Christmas Trip From Mississippi to St. Louis – 1975
We moved to Simpson County, Mississippi in November of 1975. Jim was in charge of the Emergency Land Fund’s Model farm. Our daughter Jilo was 5 and Ife was 2.5. I was 29 and six months pregnant with our third daughter Ayanna. Jim was just about to turn 31. This was before we had goats, chickens or rabbits. The greenhouses weren’t in production. I remember several of the farmers Jim worked with gave him gifts of money for Christmas. It didn’t amount to more than $30 total but it paid for all the gas we used.
We decided to drive up to share the holidays with Jim’s family in Rock Hill, MO. They lived at #1 Inglewood Court, right outside of St. Louis. 17 year old Micheal, 15 year old Monette and 12 year old Debbie were living at home.
We made the 8 hour trip in the little gray Volkswagen bug that came with the job. We took food to eat on the way, left early and drove straight through. I don’t remember anything specific about driving up. As I recall we got to St. Louis before dark. Jim’s parents gave us their bedroom. They were always so nice about that. Jim and the kids and I shared the pushed together twin beds. There weren’t presents for us but Jim’s mother looked around and came up with some.

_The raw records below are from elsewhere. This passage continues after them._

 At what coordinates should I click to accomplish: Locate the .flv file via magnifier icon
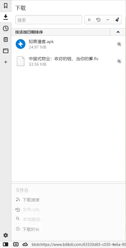tap(119, 61)
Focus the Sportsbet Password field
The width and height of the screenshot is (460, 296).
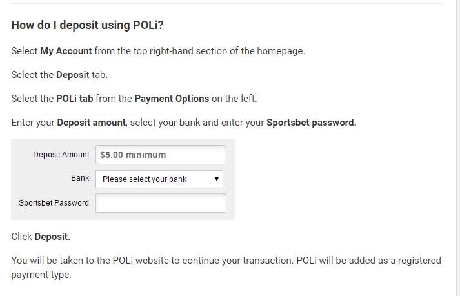click(161, 203)
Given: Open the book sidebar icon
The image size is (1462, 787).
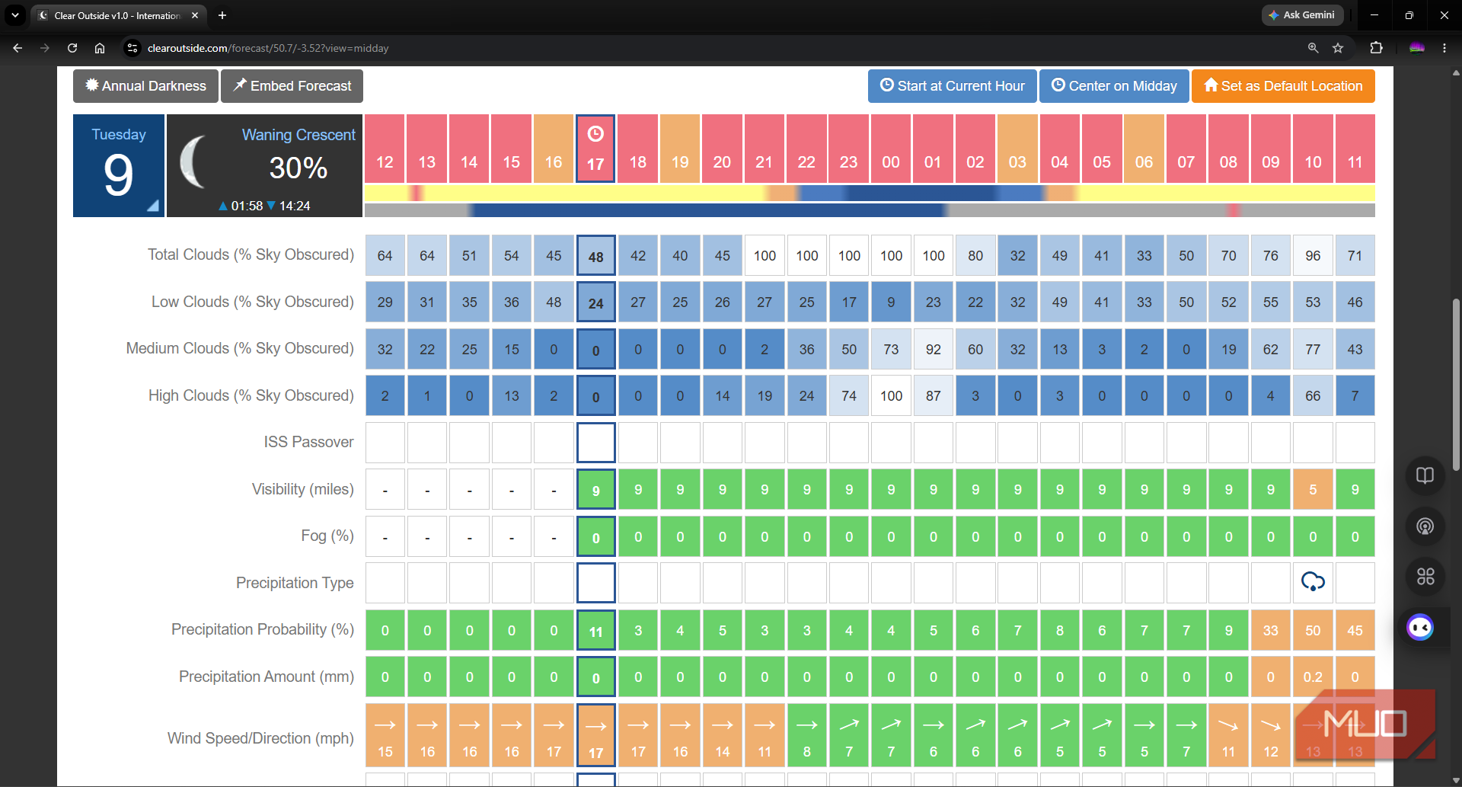Looking at the screenshot, I should point(1425,475).
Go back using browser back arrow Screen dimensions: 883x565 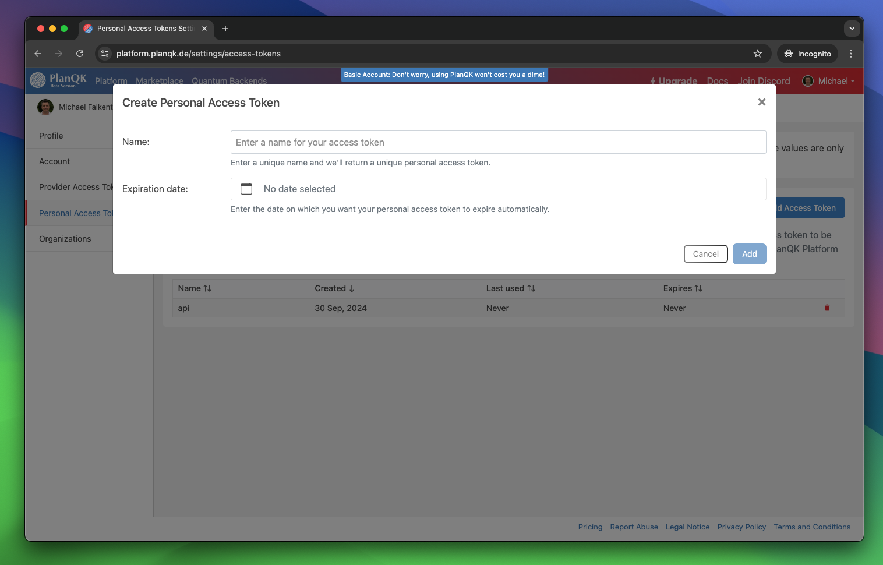tap(38, 54)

I don’t remember what she gave Jilo and Ife but she gave me two copper vases and Jim two glass paperweights. I don’t remember what we took as gifts.
I remember going to see Jim’s brother, Harold at one of his jobs. He had several, just like his father always did. We also stopped by his studio where he made plaster knick knacks. Or was it cement bird baths? Or both? There was a Salvation Army or Goodwill store nearby and we stopped and I got some shirts for the kids and a dress that Ife wanted. Mostly we stayed around the house and visited.We stayed until New Years Eve and left in the evening. There is never enough food or time to prepare it for the return trip. We stopped at Howard Johnson’s somewhere on the way home and I remember getting fried oysters. It was cold and dark and clear. There were stars. And there are always trucks. We listened to the radio and talked and maybe sang some. The kids eventually fell asleep in the backseat and we welcomed the New Year driving through the night.